Birds might be the key to improving your mental health
If you want to improve your mental health then you should probably start committing a little time each day to sit and listen to the birds chirping outside your windows. It turns out science has shown that the songs birds sing can have surprising impacts on your brain.
Researchers have long known that nature can have a lot of positive effects on the body and brain but birds and their songs appear to have a particularly potent ability to help humans heal from the things that are ailing their minds according to one 2022 study.
In the study, researchers asked 1292 participants to spend time writing about their daily interactions with nature while using the Urban Mind app on their mobile devices. The participants were not informed that the study would be focused on bird interactions.
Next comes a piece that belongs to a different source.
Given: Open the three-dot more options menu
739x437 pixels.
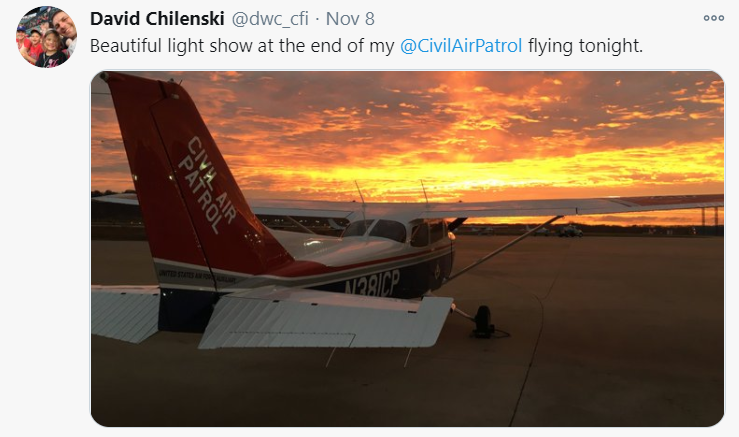Looking at the screenshot, I should [713, 18].
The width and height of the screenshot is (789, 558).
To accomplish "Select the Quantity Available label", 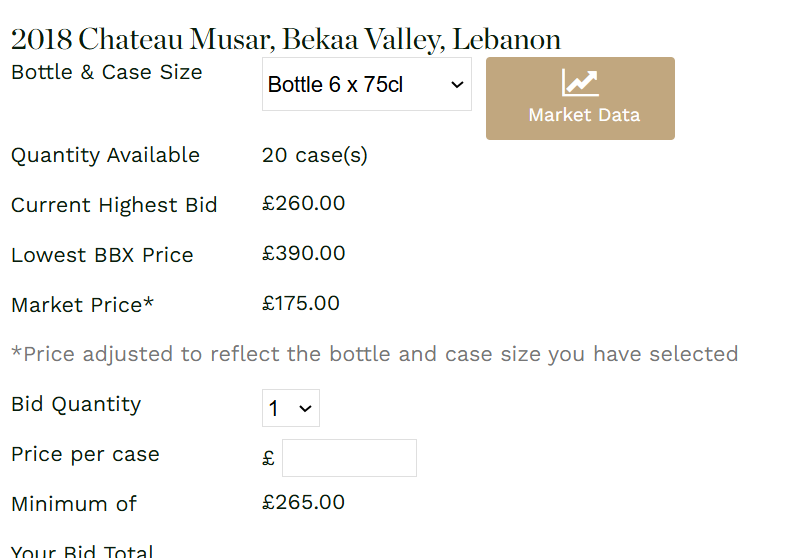I will tap(105, 155).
Important information was collected on sleep cycles, their socioeconomic status, as well as any prior mental health issues they may have dealt with. Each participant was also asked a question when they encountered a bird to determine their mental well-being.
Over 26,000 thousand assessments were collected by researchers between April 2018 and October 2021, with the total revealing a significant trend in how birds had helped the participants improve their mental well-being day-to-day.
“Everyday encounters with birdlife were associated with time-lasting improvements in mental well-being,” the study’s authors wrote in the introduction of their research paper.
“These improvements were evident not only in healthy people but also in those with a diagnosis of depression, the most common mental illness across the world,” the study’s authors added. But the study’s findings were more detailed than just general improvements.
The researchers found that not only did encountering birds and listening to their songs help their participants' mental health, but those positive effects lasted long after their encounter with the animal according to The Washington Post’s Richard Sima.
Sima explained that after an encounter the Urban Mind app would check in a few hours later with the participant and the record data showed that those who reported seeing or hearing a bird in their day said they had higher mental well-being.
“The special thing about birdsongs is that even if people live in very urban environments and do not have a lot of contact with nature, they link the songs of birds to vital and intact natural environments,” Emme Strobbe explained to The Washington Post.
Strobbe is the co-author of a different study on the impact birds have on human health and her research showed most people don’t even need to be in the actual presence of real birdsongs to benefit from the positive effect they can have on your brain.
The second study showed that just listening to audio clips of birds chirping for six minutes was enough to reduce the feelings of anxiety, depression, and paranoia in participants that were deemed healthy. They also studied the harmful impact of noisy urban sounds.
Traffic noises, even at a low sound level, were enough to increase feelings associated with depression according to the study’s authors but they found that bird songs could minimize those effects, leading them to suggest that it could be used as therapy.
Richard Hamound is a PhD candidate at King’s College London as well as a coauthor of the first study that looked at bird encounters and he told The Washington Post that Strobbe and her co-authors’ research was a “very very nice finding.”
“Listening to birdsong through headphones was able to hit the same pathways that might be beneficial toward mental well-being,” Hammoud added, so maybe the next time you’re driving in a construction zone you may want to turn on a bird tune.
According to AZ Animals, the birds that have the most beautiful songs in the world are the Nightingale, followed by the Hermit Thrush and the Linnet. But if you want to listen to a bird to ease your anxiety you should close your browser and pop outside!